From 2001 to 2005 -- the last year data was available -- there was virtually no statistical change in income inequality, based on a statistical test by the Census Bureau, requested and released by Congress's Joint Economic Committee.
The data came out amid calls by the new chairman of the House Financial Services Committee, Rep. Barney Frank (D-Mass.) for the federal government to work to reduce income inequality by requiring companies to pay higher wages, provide better employee health care coverage, and empower unions.
Rep. Jim Saxton (R-N.J.), the top House Republican on the Joint Economic Committee, said Congress should review the actual evidence rather than react to common assumptions.
"A lot has been said about income inequality, but the fact is that it hasn't changed much in recent years," Saxton said Thursday. "Congress should consider this fact before acting on the assumption that income inequality is surging."
Democrats have already specifically pledged to raise the federal minimum wage.
Frank, who will be the most powerful House member in setting the country's economic policy, said his committee would hold hearings into why the top income earners are making so much more than lower earners and what the government can do about it.
Frank is also proposing what he calls the "grand bargain" that will tie trade bills, regulatory relief and other business-friendly legislation to mandates on increased wages, union empowerment and health care coverage.
"This is not to deny that income inequality exists due to a number of factors," Saxton said.
One key factor is a disparity in labor market participation. According to the report, of the bottom fifth of households 58.7 percent have no earners.

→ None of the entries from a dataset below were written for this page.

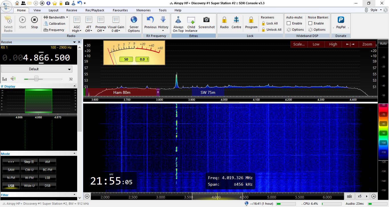Adjust the audio volume slider
Image resolution: width=389 pixels, height=207 pixels.
[x=36, y=79]
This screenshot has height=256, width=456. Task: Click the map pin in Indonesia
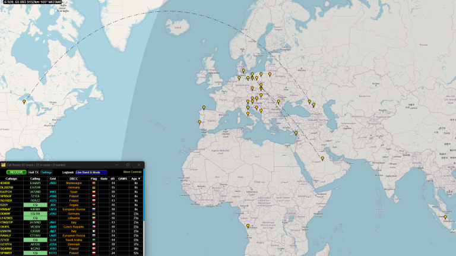(445, 217)
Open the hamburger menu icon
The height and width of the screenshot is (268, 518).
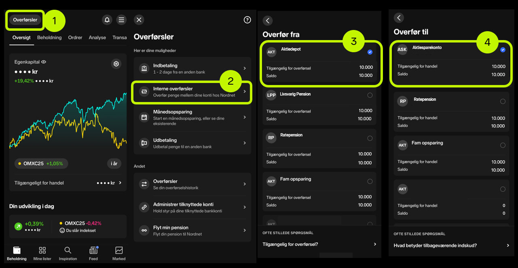121,20
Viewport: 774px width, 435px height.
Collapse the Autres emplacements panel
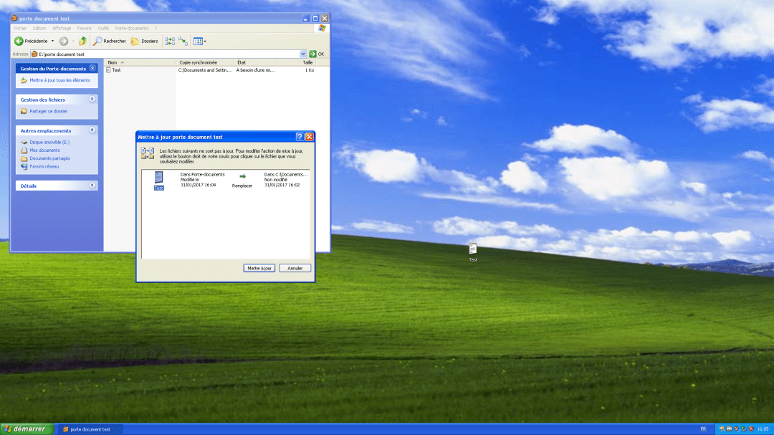coord(92,130)
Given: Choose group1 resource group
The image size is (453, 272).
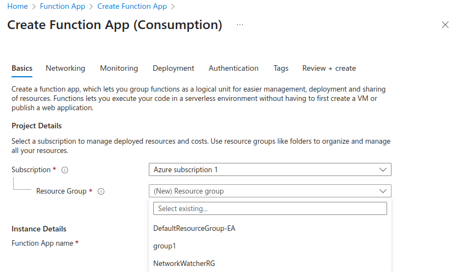Looking at the screenshot, I should click(164, 246).
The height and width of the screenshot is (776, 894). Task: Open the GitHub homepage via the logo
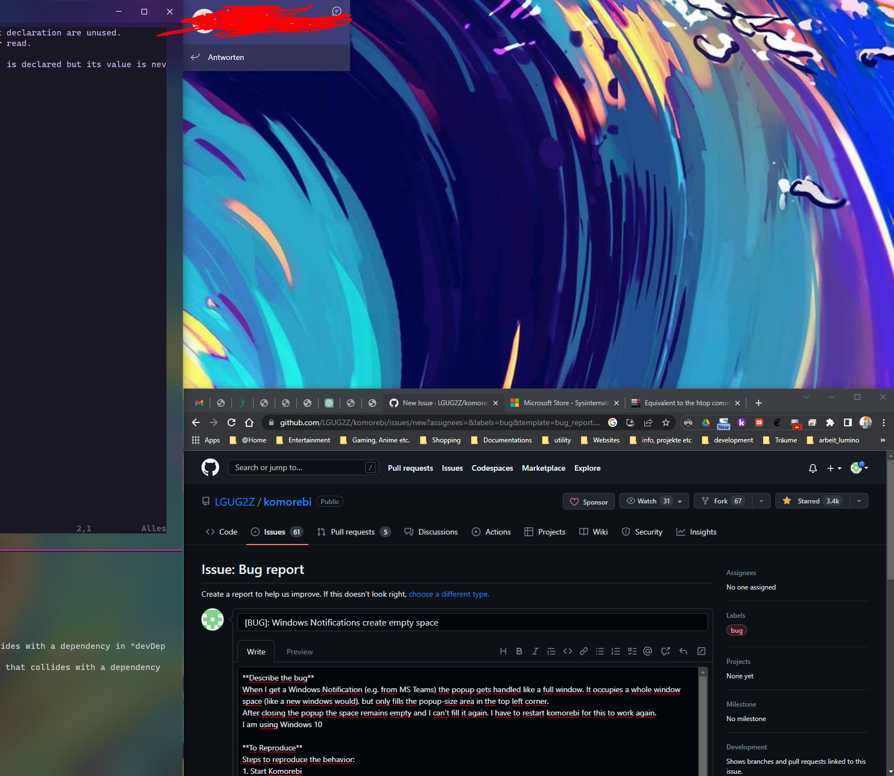pyautogui.click(x=210, y=467)
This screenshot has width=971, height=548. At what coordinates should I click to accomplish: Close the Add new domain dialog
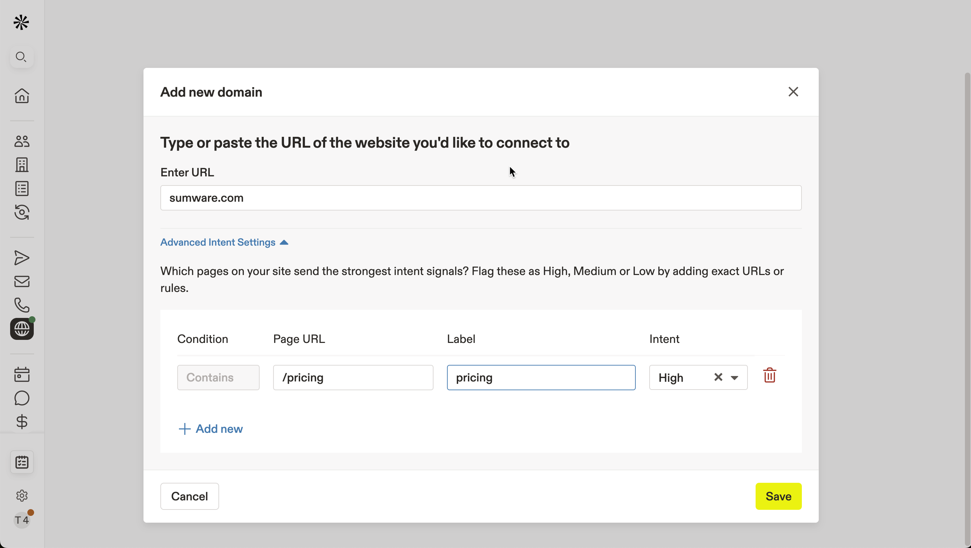pyautogui.click(x=793, y=92)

Meanwhile, of the top fifth, 76.3 percent of households have two or more earners.
"There is often good reason not to work, such as retirement or disability, but obviously households without earners will lack earnings," Saxton said.
Income mobility is also very high, Saxton said, as low wage workers have moved into higher income brackets frequently since 1985.
Other factors should also be considered, Saxton said.
"Inequality in consumption is much less than inequality in income," Saxton said. "The level of consumption in the bottom fifth is nearly twice that of income - indicating that income is not necessarily the best measure of economic well being."